There is an axiom in trading that goes like this: “When one side of the boat gets too crowded, it’s time to step to the other side before it tips over.” In other words, when there’s too much bullishness (or bearishness) in the markets, it’s time to follow a contrarian trading strategy. Right now, there’s too much complacency, making it a good time to sell. On the flip side, when there’s too much fear (like back in March), it’s a good time to buy.
As I often say, nobody rings a bell at the top or bottom to let you know it’s time to sell or buy. You need to follow the indicators to understand where the sentiment lies.
When to follow a contrarian trading strategy
One of my favorite indicators is the volatility index, or the VIX. It is often the best contrarian signal out there. When fear is rising the market is often decelerating, often at a swift pace. This is exactly what happened in early 2020 when the VIX climbed an astonishing 650% in six short weeks. (To put that into perspective, it was the largest move the VIX has ever made.) With some help from the Fed and the Federal stimulus package, markets roared back and are near all-time highs today.
Back in March, how could you have known it was time to buy? Besides sky-high volatility, there were some clues out there. However, many people were shying away from the markets as they had other things on their minds (lost jobs, falling income, shuttered businesses, covid infections and family tragedies).
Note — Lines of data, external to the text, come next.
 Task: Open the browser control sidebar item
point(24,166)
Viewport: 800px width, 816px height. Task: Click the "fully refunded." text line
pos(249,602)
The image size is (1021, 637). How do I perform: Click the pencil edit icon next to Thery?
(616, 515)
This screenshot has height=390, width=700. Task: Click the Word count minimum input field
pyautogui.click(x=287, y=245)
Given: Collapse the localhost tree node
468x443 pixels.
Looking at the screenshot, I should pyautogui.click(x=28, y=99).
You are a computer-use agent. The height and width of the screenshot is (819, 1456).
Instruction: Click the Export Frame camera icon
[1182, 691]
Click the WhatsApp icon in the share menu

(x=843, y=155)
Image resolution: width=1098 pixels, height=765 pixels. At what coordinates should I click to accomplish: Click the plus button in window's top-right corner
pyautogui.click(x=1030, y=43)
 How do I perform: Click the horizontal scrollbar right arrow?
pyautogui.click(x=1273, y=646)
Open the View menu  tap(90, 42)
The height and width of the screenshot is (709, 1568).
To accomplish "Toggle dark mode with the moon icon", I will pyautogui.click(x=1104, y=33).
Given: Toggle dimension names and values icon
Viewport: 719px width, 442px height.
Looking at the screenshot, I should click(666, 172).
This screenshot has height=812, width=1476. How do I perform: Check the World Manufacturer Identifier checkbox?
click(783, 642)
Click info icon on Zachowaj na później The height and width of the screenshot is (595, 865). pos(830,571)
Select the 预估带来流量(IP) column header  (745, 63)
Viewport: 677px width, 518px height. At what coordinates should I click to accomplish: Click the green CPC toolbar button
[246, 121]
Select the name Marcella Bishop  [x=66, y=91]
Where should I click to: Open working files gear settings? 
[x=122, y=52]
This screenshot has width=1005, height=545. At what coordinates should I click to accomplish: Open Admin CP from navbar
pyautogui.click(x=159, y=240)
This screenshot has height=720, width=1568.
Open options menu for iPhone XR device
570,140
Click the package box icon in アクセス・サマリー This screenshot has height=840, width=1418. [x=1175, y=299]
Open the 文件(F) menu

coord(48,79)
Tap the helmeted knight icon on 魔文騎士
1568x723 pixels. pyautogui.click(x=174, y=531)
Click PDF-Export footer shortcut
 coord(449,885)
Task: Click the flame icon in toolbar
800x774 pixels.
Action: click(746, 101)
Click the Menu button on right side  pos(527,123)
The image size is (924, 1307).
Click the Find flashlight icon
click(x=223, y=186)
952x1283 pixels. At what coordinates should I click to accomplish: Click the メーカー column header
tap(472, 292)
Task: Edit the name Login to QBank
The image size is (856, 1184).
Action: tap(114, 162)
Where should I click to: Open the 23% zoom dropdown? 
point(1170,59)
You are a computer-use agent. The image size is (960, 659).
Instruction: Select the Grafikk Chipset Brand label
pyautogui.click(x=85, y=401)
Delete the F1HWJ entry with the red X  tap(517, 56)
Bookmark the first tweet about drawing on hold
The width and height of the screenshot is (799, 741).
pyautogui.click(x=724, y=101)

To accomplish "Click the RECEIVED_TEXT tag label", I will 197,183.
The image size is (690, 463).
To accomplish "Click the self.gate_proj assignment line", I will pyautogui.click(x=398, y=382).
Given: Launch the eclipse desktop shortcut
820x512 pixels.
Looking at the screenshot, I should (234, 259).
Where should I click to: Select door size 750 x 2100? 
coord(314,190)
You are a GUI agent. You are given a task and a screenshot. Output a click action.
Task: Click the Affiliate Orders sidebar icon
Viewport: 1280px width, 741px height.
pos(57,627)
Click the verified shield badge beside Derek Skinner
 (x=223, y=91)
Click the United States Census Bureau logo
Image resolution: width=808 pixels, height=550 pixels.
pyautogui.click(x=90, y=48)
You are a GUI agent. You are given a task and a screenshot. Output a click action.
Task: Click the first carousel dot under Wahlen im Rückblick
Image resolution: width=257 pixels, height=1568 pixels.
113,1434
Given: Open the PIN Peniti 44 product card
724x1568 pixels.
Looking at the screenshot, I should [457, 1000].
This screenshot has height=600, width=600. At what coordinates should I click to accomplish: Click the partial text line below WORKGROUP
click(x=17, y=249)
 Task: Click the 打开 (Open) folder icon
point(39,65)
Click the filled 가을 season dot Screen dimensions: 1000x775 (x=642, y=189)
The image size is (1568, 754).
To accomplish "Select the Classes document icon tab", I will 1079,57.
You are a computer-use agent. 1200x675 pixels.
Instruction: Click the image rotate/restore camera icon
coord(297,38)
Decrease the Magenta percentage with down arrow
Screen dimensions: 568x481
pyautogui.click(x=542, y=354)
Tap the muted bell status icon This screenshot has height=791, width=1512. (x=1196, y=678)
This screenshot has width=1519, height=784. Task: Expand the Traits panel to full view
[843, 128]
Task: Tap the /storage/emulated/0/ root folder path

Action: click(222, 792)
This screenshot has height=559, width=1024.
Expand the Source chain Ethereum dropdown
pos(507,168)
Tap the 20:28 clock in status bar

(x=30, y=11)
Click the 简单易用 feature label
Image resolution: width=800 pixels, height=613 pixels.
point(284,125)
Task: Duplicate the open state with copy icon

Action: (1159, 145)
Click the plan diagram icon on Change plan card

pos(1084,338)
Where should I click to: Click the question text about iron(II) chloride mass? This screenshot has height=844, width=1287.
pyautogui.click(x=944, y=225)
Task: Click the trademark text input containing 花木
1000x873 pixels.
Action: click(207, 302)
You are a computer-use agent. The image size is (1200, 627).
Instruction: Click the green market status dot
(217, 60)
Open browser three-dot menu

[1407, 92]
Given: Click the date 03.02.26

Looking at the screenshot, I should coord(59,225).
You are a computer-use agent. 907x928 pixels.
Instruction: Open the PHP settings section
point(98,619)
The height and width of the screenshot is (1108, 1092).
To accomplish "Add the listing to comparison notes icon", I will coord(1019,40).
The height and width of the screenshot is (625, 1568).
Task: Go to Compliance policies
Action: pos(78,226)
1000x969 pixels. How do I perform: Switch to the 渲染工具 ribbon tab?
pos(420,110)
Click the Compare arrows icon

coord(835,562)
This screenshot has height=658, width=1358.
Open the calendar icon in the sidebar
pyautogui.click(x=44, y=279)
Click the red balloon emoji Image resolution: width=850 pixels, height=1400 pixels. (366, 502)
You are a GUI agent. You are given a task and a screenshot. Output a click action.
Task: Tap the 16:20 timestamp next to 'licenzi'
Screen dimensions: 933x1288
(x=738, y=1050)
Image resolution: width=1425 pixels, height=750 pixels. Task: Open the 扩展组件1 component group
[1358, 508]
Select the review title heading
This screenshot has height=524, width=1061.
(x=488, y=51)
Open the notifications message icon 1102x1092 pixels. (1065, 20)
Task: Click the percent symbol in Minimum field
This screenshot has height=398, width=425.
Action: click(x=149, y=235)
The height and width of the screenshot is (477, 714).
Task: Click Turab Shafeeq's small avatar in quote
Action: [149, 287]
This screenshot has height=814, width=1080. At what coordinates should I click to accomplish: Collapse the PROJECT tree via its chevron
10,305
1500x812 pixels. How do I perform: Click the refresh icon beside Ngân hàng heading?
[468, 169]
Those who did use a contrarian trading strategy scooped up Disney, JP Morgan, Apple and Home Depot. Panic-driven selloffs of quality stocks only come around so often. You need to be ready to take advantage.
As you look back on 2020, remember these lessons: Don’t panic – opportunities arise from dark market days. Have cash available at all times so you’re ready to strike when you see a good trade. Keep your portfolio balanced and diversified with high quality names – the ones that will be around for many decades.